Using seawater, electricity and carbon dioxide, Northwestern University scientists have developed a new carbon-negative building material.
The carbon-negative material addresses the challenge of deep carbon storage, which, despite having multiple climate benefits, does not maximise the value of the enormous amounts of atmospheric CO2.
The new process addresses this challenge by permanently locking away CO2 and turning it into valuable materials that can be used to manufacture concrete, cement, plaster, and paint.
The process of generating carbon-negative materials also releases hydrogen gas, a clean fuel with various applications, including transportation.
Growing carbon-negative materials in seawater
The new study builds on previous work to store CO2 long-term in concrete and electrify seawater to cement marine soils.

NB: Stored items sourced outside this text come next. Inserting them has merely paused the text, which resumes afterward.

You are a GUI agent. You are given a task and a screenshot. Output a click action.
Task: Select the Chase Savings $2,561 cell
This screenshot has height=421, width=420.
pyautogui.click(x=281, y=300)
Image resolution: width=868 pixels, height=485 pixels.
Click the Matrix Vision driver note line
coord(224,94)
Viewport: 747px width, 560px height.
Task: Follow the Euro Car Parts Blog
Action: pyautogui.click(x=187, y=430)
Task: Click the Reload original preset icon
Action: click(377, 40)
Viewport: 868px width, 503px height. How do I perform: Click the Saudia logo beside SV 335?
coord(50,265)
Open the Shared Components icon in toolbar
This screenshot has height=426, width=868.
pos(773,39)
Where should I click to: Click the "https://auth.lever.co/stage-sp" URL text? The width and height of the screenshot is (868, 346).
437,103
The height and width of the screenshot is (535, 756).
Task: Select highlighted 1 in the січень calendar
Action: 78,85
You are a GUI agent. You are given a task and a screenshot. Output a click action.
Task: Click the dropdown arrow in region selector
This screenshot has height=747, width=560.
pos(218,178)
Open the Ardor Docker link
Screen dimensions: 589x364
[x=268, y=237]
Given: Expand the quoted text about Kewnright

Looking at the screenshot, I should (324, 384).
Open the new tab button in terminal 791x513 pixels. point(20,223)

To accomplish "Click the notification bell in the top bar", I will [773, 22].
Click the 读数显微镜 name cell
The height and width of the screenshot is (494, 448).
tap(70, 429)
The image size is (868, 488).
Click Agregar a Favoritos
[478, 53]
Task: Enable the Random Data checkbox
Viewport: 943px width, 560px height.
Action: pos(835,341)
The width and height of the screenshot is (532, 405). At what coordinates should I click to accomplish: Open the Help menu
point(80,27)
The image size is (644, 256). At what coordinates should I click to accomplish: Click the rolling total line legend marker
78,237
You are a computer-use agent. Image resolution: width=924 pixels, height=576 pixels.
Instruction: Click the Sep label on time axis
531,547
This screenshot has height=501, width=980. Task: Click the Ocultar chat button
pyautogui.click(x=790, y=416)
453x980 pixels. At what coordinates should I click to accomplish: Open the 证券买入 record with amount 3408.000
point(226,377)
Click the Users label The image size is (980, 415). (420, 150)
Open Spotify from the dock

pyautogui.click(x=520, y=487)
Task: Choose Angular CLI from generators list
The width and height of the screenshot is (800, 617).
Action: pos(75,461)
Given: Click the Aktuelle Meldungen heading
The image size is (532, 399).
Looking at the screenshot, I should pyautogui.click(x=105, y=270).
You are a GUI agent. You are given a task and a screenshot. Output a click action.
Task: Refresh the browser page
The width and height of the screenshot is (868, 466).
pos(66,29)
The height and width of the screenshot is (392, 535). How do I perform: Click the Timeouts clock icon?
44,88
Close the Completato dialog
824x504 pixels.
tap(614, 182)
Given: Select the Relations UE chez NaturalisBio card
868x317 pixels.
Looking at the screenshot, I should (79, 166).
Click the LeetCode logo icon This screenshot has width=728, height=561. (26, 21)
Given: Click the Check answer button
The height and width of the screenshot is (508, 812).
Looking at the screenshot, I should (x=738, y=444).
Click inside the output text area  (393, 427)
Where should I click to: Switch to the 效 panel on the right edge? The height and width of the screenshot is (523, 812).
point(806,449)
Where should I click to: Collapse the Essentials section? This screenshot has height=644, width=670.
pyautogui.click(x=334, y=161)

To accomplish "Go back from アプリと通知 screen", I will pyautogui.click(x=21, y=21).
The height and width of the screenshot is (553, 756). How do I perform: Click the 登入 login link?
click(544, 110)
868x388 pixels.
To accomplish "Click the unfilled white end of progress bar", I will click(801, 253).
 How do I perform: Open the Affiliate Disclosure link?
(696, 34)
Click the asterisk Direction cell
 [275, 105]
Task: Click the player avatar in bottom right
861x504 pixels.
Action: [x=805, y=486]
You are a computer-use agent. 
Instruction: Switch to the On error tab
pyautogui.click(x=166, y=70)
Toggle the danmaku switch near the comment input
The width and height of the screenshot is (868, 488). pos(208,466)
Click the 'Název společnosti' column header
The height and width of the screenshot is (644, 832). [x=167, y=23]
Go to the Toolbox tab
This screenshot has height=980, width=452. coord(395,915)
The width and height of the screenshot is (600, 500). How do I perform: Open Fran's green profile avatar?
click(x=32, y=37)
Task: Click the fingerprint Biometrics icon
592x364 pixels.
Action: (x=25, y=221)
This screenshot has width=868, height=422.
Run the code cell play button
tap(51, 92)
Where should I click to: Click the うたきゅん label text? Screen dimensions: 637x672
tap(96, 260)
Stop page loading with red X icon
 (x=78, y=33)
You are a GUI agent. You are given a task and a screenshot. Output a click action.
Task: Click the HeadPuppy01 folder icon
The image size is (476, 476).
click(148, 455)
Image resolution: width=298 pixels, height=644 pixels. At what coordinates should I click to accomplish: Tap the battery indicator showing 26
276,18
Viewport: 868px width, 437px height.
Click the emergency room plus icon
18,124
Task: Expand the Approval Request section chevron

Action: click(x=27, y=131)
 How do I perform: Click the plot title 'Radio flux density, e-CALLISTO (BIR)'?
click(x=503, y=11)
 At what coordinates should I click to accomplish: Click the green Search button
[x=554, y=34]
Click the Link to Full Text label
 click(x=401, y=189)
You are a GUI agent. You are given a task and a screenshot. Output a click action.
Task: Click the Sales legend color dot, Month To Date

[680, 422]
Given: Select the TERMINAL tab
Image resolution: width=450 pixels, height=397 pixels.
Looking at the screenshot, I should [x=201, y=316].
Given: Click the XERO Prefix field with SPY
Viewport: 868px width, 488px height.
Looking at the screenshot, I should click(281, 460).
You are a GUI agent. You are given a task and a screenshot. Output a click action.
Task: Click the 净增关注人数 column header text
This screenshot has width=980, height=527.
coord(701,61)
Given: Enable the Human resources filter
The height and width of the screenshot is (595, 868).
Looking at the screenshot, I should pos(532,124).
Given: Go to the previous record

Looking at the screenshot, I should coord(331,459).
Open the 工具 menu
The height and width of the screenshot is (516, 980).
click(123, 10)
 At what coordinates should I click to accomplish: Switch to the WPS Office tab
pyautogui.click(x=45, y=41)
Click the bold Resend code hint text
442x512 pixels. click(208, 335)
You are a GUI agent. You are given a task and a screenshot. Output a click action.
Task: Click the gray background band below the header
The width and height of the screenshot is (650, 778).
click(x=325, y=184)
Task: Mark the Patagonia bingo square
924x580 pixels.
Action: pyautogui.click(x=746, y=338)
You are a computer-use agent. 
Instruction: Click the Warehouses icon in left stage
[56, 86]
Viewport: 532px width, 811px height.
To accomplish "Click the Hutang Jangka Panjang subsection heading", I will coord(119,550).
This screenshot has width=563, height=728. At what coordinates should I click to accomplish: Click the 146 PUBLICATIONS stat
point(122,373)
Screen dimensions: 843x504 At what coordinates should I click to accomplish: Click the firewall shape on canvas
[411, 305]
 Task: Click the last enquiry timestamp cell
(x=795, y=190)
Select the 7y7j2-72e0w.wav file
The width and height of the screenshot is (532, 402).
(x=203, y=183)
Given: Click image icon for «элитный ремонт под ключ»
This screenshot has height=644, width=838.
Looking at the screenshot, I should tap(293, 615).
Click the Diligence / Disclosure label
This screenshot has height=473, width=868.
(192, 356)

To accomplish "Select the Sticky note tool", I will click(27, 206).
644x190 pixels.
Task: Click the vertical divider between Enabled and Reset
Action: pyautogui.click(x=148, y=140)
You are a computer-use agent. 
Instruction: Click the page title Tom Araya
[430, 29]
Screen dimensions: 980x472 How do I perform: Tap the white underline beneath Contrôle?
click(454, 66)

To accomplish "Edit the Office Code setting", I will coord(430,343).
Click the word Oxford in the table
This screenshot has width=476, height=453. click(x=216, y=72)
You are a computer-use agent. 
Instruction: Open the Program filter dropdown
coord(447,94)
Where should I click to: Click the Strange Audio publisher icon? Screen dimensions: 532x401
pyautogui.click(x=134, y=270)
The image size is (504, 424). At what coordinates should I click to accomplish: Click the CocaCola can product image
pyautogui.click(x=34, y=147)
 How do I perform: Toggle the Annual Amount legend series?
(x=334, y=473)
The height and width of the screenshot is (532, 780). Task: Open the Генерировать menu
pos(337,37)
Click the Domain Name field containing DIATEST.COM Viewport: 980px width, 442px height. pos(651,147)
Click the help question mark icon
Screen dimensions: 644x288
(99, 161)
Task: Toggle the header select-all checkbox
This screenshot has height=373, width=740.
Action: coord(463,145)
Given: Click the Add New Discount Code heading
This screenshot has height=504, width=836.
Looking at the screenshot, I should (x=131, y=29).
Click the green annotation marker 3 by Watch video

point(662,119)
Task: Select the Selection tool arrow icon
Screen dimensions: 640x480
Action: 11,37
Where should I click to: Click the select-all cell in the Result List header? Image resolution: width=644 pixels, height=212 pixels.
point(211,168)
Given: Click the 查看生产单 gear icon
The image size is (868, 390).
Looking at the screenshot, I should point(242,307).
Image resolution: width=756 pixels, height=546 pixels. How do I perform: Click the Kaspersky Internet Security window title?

“We have developed a new approach that allows us to use seawater to create carbon-negative building materials,” said Northwestern’s Alessandro Rotta Loria, who led the study.
“Cement, concrete, paint and plasters are customarily composed of or derived from calcium- and magnesium-based minerals, which are often sourced from aggregates — what we call sand.
“Currently, sand is sourced from mining in mountains, riverbeds, coasts, and the ocean floor. In collaboration with Cemex, we have devised an alternative approach to source sand — not by digging into the Earth but by harnessing electricity and CO2 to grow sand-like materials in seawater.”
To generate the carbon-negative material, the researchers started by inserting electrodes into seawater and applying an electric current. The low electrical current splits water molecules into hydrogen gas and hydroxide ions. While leaving the electric current on, the researchers bubbled CO2 gas through seawater.
This process changed the chemical composition of the water, increasing the concentration of bicarbonate ions.
Finally, the hydroxide ions and bicarbonate ions reacted with other dissolved ions, such as calcium and magnesium, that occur naturally in seawater. The reaction produced solid minerals, including calcium carbonate and magnesium hydroxide.
Calcium carbonate directly acts as a carbon sink, while magnesium hydroxide sequesters carbon through further interactions with CO2.
Dual discoveries
Through experimentation, the researchers made two significant discoveries. Not only could they grow these minerals into sand, but they also were able to change the composition of the carbon-negative materials.
They did this by controlling experimental factors, including the voltage and current of electricity, the flow rate, timing and duration of CO2 injection, and the flow rate, timing and duration of seawater recirculation in the reactor.
Depending on the conditions, the resulting substances are flakier and more porous or denser and harder — but always primarily composed of calcium carbonate and/or magnesium hydroxide.
These carbon-negative materials could be used in concrete as a substitute for sand and/or gravel — a crucial ingredient that accounts for 60-70% of this ubiquitous building material.
Moreover, they could be used to manufacture cement, plaster and paint — all essential finishes in the built environment.
Storing carbon in structures
Depending on the ratio of minerals, the material can hold over half its weight in CO2.
With a composition of half calcium carbonate and half magnesium hydroxide, for example, one metric tonne of the carbon-negative material has the capacity to store over one-half a metric tonne of CO2.
If used to replace sand or powder, it would not weaken the strength of concrete or cement.
“This approach would enable full control of the chemistry of the water sources and water effluent, which would be reinjected into open seawater only after adequate treatment and environmental verifications,” explained Rotta Loria.
“We could create a circularity where we sequester CO2 right at the source.
“If the concrete and cement plants are located on shorelines, we could use the ocean right next to them to feed dedicated reactors where CO2 is transformed through clean electricity into carbon-negative materials that can be used for a myriad of applications in the construction industry.”